__TESTO DI PARTENZA__
━━━━━━━━━━━━━━━━━━━━
La vita è esperienza, cioè improvvisazione, utilizzazione delle occasioni; la vita è tentativo in tutti i sensi. Donde il fatto, a un tempo imponente e assai spesso misconosciuto, delle mostruosità che la vita ammette
Georges Canguilhem



venerdì 21 maggio 2010

Frammenti fotografici del sabato poetico


Stasera Linus mi ha consegnato la cartella delle foto che ha scattato sabato sera. Lo ringrazio, perché ha rubato alle corrosioni dell'oblio il senso di un appuntamento, che ho ideato per gettare una piccola pietra nella noia di periferia. In una piccola città di provincia l'unica ragione per andare avanti coincide con l'investimento del tempo e delle energie su se stessi. Eppure detesto l'individualismo perché fa danni piuttosto gravi. Talvolta bisogna fermarsi, ritrovarsi con persone che sono animate da interessi attigui ai propri, ragionare, discutere, produrre occasioni di valorizzazione culturale. Sono convinto che sarebbe opportuno farlo più spesso. Vedremo.
Ringrazio la bravissima Bruna Marcelli e il carissimo professor Fausto Pellecchia per aver reso possibile l'allestimento di un sabato alternativo, un omaggio al pensiero. Ringrazio Linus e Vincenzo Brusello per la preziosa collaborazione che mi hanno assicurato. Sono grato a quanti hanno voluto raggiungerci nel cuore del Centro Storico, vincendo l'opposizione di un temporale gotico, che avrebbe potuto compromettere la riuscita dell'appuntamento, poiché la sala dell'AUSER è distante dalle vie ordinarie del traffico e della vita sociale della città.
━━━━━━━━━━━━━━━━━━━━
__RIGHE ELENCATE__
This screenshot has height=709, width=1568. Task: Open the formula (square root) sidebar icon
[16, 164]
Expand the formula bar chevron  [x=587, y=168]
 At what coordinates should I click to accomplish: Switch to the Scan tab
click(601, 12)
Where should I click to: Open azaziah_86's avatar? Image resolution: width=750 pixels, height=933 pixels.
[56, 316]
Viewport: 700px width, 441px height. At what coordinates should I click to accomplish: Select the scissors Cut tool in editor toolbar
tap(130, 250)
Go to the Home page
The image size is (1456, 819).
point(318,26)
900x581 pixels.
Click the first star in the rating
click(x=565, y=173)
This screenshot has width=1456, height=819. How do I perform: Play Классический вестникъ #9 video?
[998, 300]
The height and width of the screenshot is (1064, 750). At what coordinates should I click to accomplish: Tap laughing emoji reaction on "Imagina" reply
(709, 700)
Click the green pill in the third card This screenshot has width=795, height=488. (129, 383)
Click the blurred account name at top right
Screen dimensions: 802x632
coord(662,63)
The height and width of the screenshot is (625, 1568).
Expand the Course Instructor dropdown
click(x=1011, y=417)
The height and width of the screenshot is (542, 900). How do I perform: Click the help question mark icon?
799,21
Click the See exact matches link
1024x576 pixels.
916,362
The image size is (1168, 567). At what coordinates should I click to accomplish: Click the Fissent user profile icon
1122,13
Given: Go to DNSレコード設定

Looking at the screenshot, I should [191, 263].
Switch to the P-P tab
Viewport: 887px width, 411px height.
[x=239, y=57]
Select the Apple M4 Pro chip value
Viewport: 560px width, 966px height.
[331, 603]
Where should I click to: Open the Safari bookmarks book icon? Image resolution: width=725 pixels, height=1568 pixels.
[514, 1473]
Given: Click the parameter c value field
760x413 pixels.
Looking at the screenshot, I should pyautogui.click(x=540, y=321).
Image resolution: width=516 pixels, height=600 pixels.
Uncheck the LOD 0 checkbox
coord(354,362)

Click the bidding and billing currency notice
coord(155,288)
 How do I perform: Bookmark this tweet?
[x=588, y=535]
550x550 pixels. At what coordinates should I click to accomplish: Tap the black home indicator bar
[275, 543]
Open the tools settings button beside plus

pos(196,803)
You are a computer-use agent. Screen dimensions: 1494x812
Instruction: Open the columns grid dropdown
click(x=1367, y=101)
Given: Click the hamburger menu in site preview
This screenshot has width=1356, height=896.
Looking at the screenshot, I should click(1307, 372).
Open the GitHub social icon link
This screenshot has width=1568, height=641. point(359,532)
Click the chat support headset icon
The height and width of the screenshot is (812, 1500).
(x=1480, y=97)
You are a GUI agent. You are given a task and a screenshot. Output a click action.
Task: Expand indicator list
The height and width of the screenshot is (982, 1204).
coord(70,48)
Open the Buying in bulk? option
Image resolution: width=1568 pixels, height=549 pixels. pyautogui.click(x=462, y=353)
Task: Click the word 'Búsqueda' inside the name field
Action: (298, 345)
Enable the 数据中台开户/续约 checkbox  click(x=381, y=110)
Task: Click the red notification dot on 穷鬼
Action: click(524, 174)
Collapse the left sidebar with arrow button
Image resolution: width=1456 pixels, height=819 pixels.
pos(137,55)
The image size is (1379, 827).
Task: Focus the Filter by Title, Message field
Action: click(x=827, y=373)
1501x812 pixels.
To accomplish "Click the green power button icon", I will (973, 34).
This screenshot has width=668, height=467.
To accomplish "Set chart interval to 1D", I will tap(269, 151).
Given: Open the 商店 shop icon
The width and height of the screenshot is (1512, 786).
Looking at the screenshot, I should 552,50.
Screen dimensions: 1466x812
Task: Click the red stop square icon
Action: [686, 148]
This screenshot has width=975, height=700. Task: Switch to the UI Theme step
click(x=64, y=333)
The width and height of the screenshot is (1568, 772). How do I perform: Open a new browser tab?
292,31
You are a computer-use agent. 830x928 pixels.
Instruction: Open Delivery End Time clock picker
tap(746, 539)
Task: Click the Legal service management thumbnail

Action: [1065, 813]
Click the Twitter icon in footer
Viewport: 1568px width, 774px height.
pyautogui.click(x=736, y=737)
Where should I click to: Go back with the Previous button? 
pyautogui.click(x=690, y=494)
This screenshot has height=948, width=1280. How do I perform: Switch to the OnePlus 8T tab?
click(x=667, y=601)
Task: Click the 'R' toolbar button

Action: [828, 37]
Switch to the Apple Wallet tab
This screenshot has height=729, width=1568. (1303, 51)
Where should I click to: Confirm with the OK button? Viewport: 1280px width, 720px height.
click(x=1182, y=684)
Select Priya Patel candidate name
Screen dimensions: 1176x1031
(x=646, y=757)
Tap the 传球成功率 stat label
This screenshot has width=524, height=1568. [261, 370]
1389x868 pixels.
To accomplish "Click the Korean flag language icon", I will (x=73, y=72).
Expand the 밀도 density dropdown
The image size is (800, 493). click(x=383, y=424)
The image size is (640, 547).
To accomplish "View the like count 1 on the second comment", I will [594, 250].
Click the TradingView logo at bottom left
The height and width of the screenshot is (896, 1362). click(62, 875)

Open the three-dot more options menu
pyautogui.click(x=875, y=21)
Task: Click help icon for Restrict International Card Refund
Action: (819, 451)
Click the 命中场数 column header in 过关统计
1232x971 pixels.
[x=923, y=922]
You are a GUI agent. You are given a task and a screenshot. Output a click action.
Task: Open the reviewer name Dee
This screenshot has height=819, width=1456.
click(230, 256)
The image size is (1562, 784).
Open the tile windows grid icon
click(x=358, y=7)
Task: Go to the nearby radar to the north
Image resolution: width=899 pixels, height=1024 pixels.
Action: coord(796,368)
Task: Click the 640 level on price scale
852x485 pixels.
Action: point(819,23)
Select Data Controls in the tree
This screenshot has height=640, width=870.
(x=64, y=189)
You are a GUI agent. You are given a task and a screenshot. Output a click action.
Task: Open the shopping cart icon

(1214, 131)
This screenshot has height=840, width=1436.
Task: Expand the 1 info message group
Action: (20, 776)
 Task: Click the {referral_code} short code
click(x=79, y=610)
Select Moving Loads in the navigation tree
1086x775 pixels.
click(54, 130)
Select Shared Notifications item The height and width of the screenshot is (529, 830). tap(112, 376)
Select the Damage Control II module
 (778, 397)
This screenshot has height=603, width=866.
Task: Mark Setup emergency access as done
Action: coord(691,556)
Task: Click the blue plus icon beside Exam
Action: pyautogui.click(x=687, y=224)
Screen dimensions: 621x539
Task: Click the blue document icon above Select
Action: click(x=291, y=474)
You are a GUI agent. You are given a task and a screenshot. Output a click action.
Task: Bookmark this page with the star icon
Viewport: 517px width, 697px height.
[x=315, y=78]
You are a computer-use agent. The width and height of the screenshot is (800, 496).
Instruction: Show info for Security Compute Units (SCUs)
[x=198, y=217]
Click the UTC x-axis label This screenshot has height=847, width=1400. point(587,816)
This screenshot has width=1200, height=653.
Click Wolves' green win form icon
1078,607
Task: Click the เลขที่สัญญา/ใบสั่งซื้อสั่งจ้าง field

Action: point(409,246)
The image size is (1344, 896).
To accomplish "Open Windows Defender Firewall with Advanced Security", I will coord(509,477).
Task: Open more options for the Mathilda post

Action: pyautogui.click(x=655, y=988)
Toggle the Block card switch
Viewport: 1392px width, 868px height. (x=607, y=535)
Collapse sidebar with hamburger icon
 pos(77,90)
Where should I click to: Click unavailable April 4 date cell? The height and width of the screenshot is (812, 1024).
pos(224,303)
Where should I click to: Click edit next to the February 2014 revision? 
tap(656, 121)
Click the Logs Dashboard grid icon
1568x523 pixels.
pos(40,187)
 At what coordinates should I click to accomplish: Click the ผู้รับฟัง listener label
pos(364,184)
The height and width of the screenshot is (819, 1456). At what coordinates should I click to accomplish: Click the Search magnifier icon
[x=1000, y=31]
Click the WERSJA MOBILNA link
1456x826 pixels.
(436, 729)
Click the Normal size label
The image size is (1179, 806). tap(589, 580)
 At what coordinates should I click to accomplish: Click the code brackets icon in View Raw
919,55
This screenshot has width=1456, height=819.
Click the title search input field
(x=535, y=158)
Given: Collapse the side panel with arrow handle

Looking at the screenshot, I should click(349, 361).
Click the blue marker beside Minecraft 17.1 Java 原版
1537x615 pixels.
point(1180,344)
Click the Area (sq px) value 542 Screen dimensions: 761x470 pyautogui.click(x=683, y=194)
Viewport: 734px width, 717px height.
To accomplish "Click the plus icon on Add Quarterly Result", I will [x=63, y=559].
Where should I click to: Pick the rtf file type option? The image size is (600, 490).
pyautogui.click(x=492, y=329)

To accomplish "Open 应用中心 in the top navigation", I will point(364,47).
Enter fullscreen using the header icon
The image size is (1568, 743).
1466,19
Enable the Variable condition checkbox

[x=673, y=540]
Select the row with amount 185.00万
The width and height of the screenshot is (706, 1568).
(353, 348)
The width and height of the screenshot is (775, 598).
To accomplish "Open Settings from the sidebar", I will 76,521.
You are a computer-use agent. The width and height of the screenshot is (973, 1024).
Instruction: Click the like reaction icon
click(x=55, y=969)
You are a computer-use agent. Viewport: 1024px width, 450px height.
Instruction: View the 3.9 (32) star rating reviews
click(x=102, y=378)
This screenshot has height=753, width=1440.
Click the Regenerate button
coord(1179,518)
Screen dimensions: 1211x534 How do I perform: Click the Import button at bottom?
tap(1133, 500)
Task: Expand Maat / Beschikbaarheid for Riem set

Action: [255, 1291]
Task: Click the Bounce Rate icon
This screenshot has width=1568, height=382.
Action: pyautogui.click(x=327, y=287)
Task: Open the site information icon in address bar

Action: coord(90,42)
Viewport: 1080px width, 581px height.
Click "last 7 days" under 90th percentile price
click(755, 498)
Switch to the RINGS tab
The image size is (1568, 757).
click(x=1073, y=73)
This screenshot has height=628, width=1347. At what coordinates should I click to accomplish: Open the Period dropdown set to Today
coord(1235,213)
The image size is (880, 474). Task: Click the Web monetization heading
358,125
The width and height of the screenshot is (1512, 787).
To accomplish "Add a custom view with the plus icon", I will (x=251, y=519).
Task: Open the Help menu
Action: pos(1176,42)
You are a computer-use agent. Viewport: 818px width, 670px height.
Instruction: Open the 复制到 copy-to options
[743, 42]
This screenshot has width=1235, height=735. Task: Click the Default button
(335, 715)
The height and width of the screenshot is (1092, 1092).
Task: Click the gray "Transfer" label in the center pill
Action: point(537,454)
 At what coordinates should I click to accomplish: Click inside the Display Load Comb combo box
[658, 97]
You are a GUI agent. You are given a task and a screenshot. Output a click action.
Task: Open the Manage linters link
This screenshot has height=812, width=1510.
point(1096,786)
━━━━━━━━━━━━━━━━━━━━
__SFIDE__
1) Traduci in inglese questa frase del testo: «Eppure detesto l'individualismo perché fa danni piuttosto gravi.»
2) Indica il numero di righe che contengono la stringa "site", distinguendo tra maiuscole e minuscole.
Il testo e le righe provengono da fonti diverse.

__SOLUZIONI__
1) Yet I detest individualism because it does rather serious harm.

2) 2